Speculators' Acquittal
There are two reasons for dismissing the attacks on speculators.
First, while there is more speculation in oil than there used to be, there is more speculation in everything. We have global, free capital markets, partly created by the same politicians who are now moaning about the price of oil. Instruments such as derivatives have grown in importance, and hedge funds are willing to risk huge sums of capital. So the market is more liquid, and maybe more volatile. That's different from pushing the price up.

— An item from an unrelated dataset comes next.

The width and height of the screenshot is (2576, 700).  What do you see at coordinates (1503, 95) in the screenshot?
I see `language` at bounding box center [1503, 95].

Next, there are long-term trends making oil more expensive. Demand is rising fast, Iraq is a mess, Russia's commitment to a free oil industry looks shaky, and OPEC appears to have lost control of oil prices, in both directions. All of those are good reasons for higher prices. And given that $50 a barrel shows little sign of choking demand, expect it to go higher.
Four Recommendations
A recent analysis by Goldman Sachs Group Inc. concluded that speculation isn't a decisive factor in the price surge. ``Speculative positions, while important, probably had a peak impact of less than $7/bbl this past June, which has since shrunk to less than $3/bbl,'' it said.
If world leaders are really worried about oil prices, they should release strategic reserves; promote energy conservation and raise energy taxes; build more nuclear power stations; and lean on Russian President Vladimir Putin to open his country's underdeveloped oil industry further.
Oil prices look ominous to anyone concerned about the global economy. Yet, far more worrying is the first reaction of many political leaders: to curb and control the market, rather than to listen to it.
The market is telling us that expensive oil is here to stay. And that isn't speculation.